> [INSTRUCTIONS TO FOLLOW]: Using the records below, quote only the span that opens with the line containing "Contato (22, 1971)" and closes with the line containing "Evidence-Based Medicine Examined (305, 2260)", exactly and inclusively.

Stored items:
☆ ☆ ☆ ☆ ☆

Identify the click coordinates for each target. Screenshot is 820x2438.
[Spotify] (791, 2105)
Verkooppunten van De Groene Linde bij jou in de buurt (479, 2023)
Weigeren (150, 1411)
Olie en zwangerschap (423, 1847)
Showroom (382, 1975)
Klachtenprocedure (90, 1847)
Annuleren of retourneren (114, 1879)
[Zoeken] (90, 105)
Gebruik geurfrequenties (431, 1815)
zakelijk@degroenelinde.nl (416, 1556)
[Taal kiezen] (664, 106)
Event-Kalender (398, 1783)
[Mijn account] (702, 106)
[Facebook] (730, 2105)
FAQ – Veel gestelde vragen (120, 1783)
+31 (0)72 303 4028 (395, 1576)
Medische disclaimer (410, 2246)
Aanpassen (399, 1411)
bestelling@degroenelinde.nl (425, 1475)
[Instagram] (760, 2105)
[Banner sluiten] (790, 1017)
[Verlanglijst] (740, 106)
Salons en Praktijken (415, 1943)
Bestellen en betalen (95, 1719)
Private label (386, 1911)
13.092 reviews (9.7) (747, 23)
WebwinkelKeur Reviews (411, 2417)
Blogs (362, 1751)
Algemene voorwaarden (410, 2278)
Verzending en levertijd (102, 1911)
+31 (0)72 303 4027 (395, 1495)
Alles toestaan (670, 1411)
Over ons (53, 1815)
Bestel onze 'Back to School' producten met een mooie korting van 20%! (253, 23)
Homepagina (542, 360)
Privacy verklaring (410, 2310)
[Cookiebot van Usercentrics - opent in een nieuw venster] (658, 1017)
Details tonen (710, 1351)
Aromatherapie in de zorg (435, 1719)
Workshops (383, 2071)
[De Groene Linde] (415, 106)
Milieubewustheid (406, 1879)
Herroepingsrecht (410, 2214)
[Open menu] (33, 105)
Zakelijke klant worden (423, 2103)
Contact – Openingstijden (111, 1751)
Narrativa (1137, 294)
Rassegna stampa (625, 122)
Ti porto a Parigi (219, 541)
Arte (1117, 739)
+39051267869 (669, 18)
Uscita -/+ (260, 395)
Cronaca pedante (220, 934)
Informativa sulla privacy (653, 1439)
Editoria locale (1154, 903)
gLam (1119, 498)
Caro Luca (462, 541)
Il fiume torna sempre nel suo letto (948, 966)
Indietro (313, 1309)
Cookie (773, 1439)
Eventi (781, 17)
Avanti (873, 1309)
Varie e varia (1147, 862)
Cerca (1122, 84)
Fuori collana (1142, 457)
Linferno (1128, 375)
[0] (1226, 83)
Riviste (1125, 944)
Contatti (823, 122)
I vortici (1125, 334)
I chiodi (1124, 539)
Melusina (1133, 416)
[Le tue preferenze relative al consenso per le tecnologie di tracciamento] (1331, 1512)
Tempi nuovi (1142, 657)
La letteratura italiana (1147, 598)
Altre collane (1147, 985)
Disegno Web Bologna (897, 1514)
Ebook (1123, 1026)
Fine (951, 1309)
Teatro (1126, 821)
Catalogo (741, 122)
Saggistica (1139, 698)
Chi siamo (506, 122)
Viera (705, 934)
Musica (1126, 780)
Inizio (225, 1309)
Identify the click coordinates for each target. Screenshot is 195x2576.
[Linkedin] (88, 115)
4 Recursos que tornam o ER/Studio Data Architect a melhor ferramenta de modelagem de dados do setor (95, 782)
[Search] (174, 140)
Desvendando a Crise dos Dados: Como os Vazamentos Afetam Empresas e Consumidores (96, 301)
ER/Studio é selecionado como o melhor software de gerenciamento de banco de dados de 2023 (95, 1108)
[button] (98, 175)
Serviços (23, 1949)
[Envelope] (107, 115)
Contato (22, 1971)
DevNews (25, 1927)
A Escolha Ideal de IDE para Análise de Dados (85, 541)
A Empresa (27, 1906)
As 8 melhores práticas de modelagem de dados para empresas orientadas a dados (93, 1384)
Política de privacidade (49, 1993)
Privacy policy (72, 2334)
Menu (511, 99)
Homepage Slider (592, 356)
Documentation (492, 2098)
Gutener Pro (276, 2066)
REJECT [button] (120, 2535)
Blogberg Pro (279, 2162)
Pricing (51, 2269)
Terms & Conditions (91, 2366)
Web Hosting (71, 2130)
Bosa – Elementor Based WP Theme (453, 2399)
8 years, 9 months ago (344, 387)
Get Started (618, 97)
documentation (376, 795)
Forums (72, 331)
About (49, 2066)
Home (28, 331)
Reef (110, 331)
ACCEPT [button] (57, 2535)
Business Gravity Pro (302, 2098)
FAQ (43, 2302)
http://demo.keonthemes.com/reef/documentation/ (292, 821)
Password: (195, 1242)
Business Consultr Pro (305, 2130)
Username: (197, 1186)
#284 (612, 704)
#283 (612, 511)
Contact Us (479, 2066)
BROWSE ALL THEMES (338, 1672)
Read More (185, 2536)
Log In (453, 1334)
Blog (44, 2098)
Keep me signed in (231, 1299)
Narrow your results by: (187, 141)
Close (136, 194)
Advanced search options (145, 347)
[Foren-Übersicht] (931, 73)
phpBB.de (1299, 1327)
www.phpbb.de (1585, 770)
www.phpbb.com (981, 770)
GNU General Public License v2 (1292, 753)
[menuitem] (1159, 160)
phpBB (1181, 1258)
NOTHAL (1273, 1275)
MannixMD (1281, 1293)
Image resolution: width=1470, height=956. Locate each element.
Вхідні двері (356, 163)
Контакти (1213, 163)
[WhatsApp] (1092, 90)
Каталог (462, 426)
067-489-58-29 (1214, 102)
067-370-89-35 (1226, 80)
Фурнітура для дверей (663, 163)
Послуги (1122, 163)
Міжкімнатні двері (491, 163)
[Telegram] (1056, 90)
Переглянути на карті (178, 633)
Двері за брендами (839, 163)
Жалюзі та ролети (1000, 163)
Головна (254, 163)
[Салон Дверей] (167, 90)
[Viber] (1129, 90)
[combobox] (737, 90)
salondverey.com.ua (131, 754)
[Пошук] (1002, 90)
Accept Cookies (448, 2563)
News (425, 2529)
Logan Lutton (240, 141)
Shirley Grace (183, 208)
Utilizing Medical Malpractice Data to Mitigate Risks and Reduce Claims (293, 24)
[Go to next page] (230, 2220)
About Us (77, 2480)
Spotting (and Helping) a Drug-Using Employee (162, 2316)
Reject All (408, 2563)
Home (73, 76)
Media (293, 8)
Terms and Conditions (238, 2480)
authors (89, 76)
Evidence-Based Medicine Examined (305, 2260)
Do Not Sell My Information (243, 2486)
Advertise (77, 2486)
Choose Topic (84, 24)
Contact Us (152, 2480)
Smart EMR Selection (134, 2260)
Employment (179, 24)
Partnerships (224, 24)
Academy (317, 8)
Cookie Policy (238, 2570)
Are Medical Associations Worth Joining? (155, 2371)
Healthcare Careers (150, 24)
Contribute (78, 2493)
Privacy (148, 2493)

☆ ☆ ☆ ☆ ☆

> [PROBLEM SOLUTION]:
Contato (22, 1971)
DevNews (25, 1927)
A Escolha Ideal de IDE para Análise de Dados (85, 541)
A Empresa (27, 1906)
As 8 melhores práticas de modelagem de dados para empresas orientadas a dados (93, 1384)
Política de privacidade (49, 1993)
Privacy policy (72, 2334)
Menu (511, 99)
Homepage Slider (592, 356)
Documentation (492, 2098)
Gutener Pro (276, 2066)
REJECT [button] (120, 2535)
Blogberg Pro (279, 2162)
Pricing (51, 2269)
Terms & Conditions (91, 2366)
Web Hosting (71, 2130)
Bosa – Elementor Based WP Theme (453, 2399)
8 years, 9 months ago (344, 387)
Get Started (618, 97)
documentation (376, 795)
Forums (72, 331)
About (49, 2066)
Home (28, 331)
Reef (110, 331)
ACCEPT [button] (57, 2535)
Business Gravity Pro (302, 2098)
FAQ (43, 2302)
http://demo.keonthemes.com/reef/documentation/ (292, 821)
Password: (195, 1242)
Business Consultr Pro (305, 2130)
Username: (197, 1186)
#284 (612, 704)
#283 (612, 511)
Contact Us (479, 2066)
BROWSE ALL THEMES (338, 1672)
Read More (185, 2536)
Log In (453, 1334)
Blog (44, 2098)
Keep me signed in (231, 1299)
Narrow your results by: (187, 141)
Close (136, 194)
Advanced search options (145, 347)
[Foren-Übersicht] (931, 73)
phpBB.de (1299, 1327)
www.phpbb.de (1585, 770)
www.phpbb.com (981, 770)
GNU General Public License v2 (1292, 753)
[menuitem] (1159, 160)
phpBB (1181, 1258)
NOTHAL (1273, 1275)
MannixMD (1281, 1293)
Image resolution: width=1470, height=956. Locate each element.
Вхідні двері (356, 163)
Контакти (1213, 163)
[WhatsApp] (1092, 90)
Каталог (462, 426)
067-489-58-29 (1214, 102)
067-370-89-35 (1226, 80)
Фурнітура для дверей (663, 163)
Послуги (1122, 163)
Міжкімнатні двері (491, 163)
[Telegram] (1056, 90)
Переглянути на карті (178, 633)
Двері за брендами (839, 163)
Жалюзі та ролети (1000, 163)
Головна (254, 163)
[Салон Дверей] (167, 90)
[Viber] (1129, 90)
[combobox] (737, 90)
salondverey.com.ua (131, 754)
[Пошук] (1002, 90)
Accept Cookies (448, 2563)
News (425, 2529)
Logan Lutton (240, 141)
Shirley Grace (183, 208)
Utilizing Medical Malpractice Data to Mitigate Risks and Reduce Claims (293, 24)
[Go to next page] (230, 2220)
About Us (77, 2480)
Spotting (and Helping) a Drug-Using Employee (162, 2316)
Reject All (408, 2563)
Home (73, 76)
Media (293, 8)
Terms and Conditions (238, 2480)
authors (89, 76)
Evidence-Based Medicine Examined (305, 2260)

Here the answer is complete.